The application according to claim 5, characterized in that: it includes embedding the zinc-magnesium alloy part as a sacrificial anode in reinforced concrete and contacting the steel bars therein, when the zinc-magnesium alloy part invades the concrete when chloride ions Provides cathodic current to the reinforcement.
A method for preventing corrosion of steel bars in reinforced concrete, characterized in that: the zinc-magnesium alloy parts are buried in the reinforced concrete as sacrificial anodes and contacted with the steel bars therein.
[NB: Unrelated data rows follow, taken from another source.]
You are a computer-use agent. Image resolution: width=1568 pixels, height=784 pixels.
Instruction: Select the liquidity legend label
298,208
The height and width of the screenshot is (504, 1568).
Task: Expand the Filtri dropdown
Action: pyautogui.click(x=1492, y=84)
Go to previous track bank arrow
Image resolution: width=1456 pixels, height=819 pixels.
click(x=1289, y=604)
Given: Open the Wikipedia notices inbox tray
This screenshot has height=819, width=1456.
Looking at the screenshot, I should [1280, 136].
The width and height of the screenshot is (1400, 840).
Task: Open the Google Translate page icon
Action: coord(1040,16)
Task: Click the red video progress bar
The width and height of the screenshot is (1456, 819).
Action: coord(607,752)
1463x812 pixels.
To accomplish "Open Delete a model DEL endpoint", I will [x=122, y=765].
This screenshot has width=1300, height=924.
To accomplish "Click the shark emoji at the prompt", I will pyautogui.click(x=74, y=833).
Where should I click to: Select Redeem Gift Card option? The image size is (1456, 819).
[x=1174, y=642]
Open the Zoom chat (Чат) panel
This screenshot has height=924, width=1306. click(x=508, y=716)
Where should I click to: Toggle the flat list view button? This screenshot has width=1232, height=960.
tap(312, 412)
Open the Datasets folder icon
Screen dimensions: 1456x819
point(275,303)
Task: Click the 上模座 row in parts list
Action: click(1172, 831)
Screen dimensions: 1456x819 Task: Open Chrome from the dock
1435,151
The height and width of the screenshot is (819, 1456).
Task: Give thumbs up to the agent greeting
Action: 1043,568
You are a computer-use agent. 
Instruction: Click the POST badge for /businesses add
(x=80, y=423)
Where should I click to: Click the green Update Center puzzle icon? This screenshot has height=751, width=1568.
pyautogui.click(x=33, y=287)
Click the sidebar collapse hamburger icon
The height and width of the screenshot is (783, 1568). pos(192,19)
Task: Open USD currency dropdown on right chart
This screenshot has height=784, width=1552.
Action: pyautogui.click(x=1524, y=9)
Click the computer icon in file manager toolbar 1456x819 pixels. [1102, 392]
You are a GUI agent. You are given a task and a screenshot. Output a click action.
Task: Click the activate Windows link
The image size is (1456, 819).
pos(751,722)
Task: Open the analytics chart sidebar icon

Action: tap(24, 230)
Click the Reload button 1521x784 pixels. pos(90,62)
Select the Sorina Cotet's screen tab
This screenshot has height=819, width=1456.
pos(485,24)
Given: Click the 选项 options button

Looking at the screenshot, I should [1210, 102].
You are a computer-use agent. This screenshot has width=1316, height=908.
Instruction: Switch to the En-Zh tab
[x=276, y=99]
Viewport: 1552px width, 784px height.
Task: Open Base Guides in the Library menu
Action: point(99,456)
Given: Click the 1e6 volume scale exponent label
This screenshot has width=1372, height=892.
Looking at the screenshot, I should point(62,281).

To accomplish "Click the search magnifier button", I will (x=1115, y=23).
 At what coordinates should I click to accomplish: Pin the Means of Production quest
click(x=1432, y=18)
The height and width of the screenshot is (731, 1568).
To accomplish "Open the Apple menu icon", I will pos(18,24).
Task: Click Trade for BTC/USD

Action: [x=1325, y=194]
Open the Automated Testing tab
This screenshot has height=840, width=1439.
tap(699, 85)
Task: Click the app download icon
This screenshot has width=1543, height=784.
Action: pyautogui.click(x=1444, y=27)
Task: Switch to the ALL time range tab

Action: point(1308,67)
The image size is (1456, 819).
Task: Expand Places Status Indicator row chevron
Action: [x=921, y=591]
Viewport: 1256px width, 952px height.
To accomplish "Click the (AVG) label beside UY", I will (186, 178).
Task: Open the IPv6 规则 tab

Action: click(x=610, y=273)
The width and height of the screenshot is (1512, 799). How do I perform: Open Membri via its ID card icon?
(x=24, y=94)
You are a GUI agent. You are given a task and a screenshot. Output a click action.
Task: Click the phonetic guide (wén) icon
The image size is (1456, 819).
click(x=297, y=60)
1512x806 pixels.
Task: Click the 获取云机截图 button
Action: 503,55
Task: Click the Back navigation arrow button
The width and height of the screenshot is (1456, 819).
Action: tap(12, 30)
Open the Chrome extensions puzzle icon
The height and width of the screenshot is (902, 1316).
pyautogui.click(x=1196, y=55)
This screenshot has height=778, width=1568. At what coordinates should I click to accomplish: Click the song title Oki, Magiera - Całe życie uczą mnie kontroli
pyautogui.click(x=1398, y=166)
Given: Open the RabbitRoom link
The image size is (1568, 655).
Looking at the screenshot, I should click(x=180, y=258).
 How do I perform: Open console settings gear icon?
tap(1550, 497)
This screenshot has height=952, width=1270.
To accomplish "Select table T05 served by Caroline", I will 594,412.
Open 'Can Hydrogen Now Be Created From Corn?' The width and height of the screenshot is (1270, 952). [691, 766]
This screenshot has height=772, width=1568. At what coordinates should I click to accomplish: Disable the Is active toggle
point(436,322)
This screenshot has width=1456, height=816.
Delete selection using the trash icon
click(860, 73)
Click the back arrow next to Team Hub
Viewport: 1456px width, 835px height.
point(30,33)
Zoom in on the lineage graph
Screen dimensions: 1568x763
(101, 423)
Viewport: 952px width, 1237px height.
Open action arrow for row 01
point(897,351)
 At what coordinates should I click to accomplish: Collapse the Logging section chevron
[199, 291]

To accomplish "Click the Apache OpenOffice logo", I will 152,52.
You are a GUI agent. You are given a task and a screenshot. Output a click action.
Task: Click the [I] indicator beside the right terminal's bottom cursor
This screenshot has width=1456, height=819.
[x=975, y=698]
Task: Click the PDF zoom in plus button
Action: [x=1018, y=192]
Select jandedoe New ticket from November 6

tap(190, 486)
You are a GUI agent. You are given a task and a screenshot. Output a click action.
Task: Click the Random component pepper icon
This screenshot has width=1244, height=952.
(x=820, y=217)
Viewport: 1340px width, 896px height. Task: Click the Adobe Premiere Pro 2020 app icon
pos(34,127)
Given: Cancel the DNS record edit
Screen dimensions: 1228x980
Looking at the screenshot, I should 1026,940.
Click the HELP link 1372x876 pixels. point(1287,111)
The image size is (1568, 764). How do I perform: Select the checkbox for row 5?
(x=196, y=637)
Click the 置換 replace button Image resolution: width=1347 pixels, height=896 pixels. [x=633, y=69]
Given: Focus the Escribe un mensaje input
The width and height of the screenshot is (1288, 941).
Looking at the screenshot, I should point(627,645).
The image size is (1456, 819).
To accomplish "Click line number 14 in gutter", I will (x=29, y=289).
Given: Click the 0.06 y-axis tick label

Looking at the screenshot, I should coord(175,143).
Provide cathodic current for steel bars; wherein, the chemical composition mass percentage of the zinc-magnesium alloy parts is: Mg: 10-11%, Al: 0.1-0.3%, impurity <0.02%, the balance is Zn, and is composed of Zn phase, MgZn 2 phase and Mg 2 Zn 11 phase composition.
A zinc-magnesium alloy intelligent sacrificial anode material, the zinc-magnesium alloy parts are buried in reinforced concrete as sacrificial anodes, and are in contact with the steel bars therein, and are characterized in that: the mass percentage of its chemical composition is: Mg: 10-11%, Al : 0.1-0.3%, impurity <0.02%, the balance is Zn, and includes Zn phase, MgZn 2 phase and Mg 2 Zn 11 phase.
The preparation method of a zinc-magnesium alloy intelligent sacrificial anode material according to claim 8, characterized in that it comprises the following steps:

(1) Place the polished pure magnesium and pure zinc in the crucible, place the crucible in a vacuum induction melting furnace and evacuate it;

(2) Feed high-purity argon into the above-mentioned vacuum induction melting furnace and heat it;

(3) After the pure magnesium and pure zinc are completely melted, continue to keep warm for 10-20 minutes, and then cool down in the furnace.
The preparation method according to claim 9, characterized in that: said step (2) is: passing high-purity argon gas into said vacuum induction melting furnace and heating to 700-900°C.